È la prima è questa: c’è un gran puzzo di bruciato.
Non lo diciamo, sia chiaro, per censurare il sindaco Filippo Giovanni Sero il quale, ad onor del vero, ha dato prova di un certo nerbo.
Ma sono le manovre con cui si tenta di affossarlo, i fuochi incrociati che gli provengono dalle opposizioni e, più subdolamente, dalla sua stessa parte, a spossarlo.
L’ultima vicenda riguarda alcune delibere della Corte dei Conti che entrano nel merito della gestione finanziaria del Comune.
Ora, noi, digiuni in materia, non sappiamo se per la Magistratura contabile certi “rilievi” rientrano nell’ordinario, ma la situazione stavolta è seria, nonostante i tentativi che si fanno per volgerla al farsesco, ed occorre un chiarimento, subito, per non correre il rischio di esasperare la pubblica opinione.
Magari non sarà vero che, come a Bisanzio quando i turchi ne assalivano le mura, qui si stia discutendo sul sesso degli angeli.
Forse non era vero nemmeno a Bisanzio.
Ma questa è l’impressione che ritrae il cittadino dal fuoco incrociato delle dichiarazioni, delle smentite, delle repliche, delle reticenze dei vari protagonisti, dei loro balletti e andirivieni, dei crittogrammi con cui si comunica e ci si scomunica fra amici e nemici, sulla testa e sulle spalle dei cittadini.
Non abbiamo titoli per impartire suggerimenti o consigli a Filippo Giovanni Sero, ma è certo ch’egli interpreta il suo ruolo in maniera impeccabile, e qualcuno, tra i suoi, dà segno di non accorgersene, tanto che la “piazza” riferisce che un esponente del suo governo, e non fra i minori, cova propositi di ritiro.
Non sappiamo se alle parole seguiranno i fatti.
Ma anche le parole bastano a dimostrare che certi “pezzi da novanta” cominciano ad acquistare coscienza del discredito in cui sono caduti e dell’impopolarità che gliene deriva.
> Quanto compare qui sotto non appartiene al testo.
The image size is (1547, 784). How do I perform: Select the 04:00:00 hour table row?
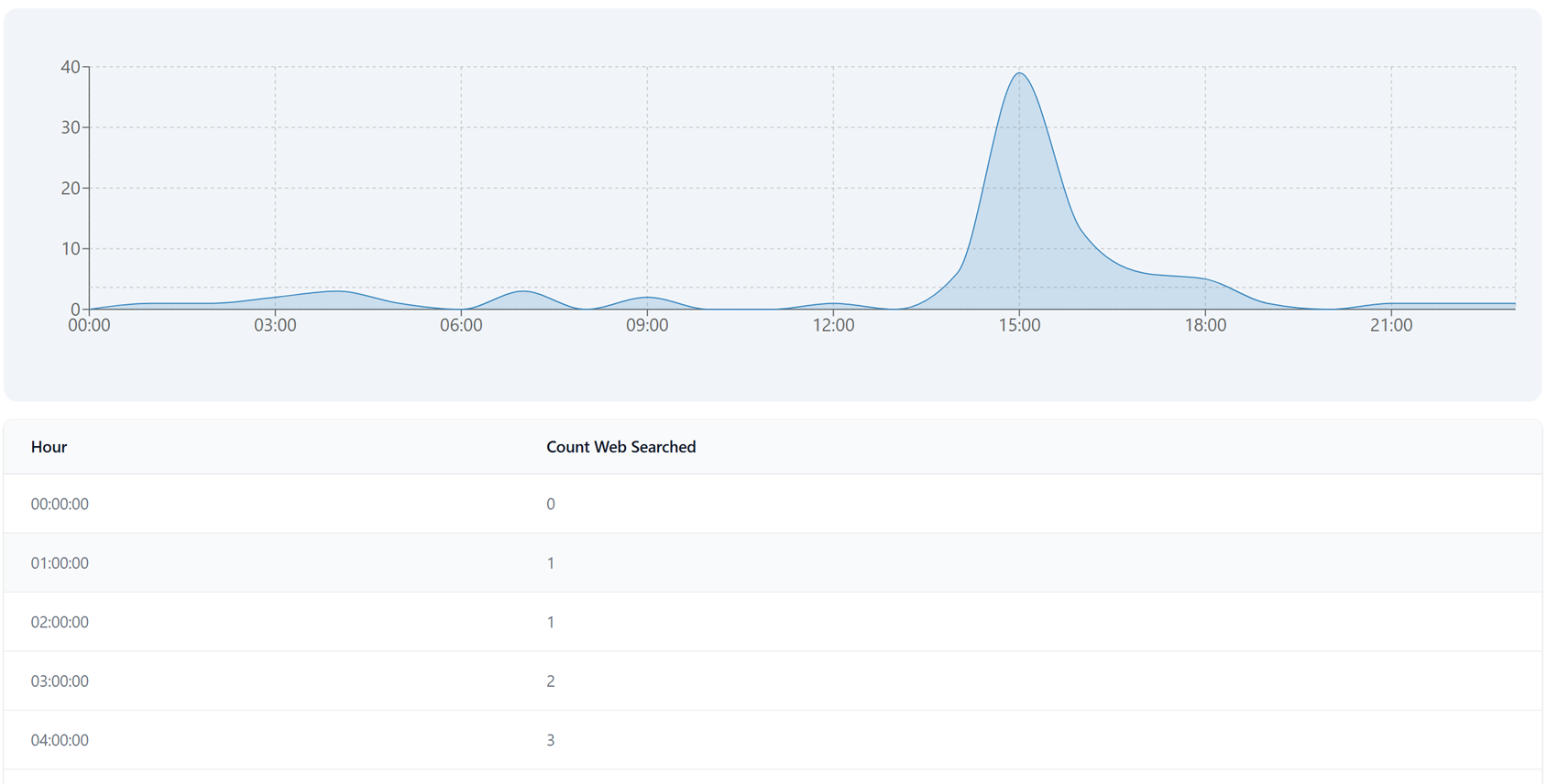[60, 740]
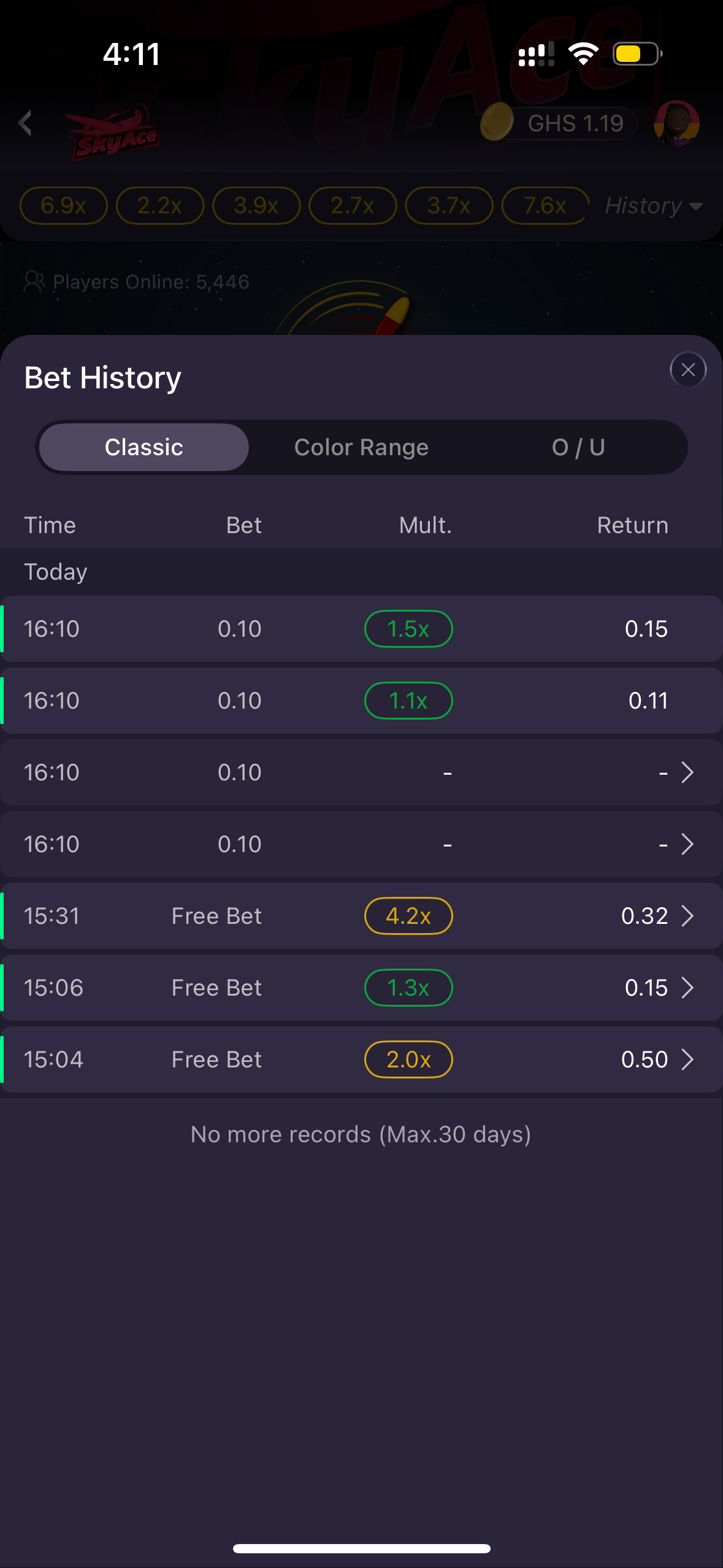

Alla base di certa “disaffezione”, ed è triste ammetterlo, ci sono puri calcoli elettorali (le prossime regionali) che tendono unicamente a silurare l’ottimo Sero, tanto è vero, si vocifera, che sarebbe già pronta la candidatura, in casa socialista, del successore: una gentile signora della famiglia che dispone, legittimamente, per carità, di un gran serbatoio di voti.
Filippo Giovanni Sero ha legato irreparabilmente le sue sorti a quelle del sistema.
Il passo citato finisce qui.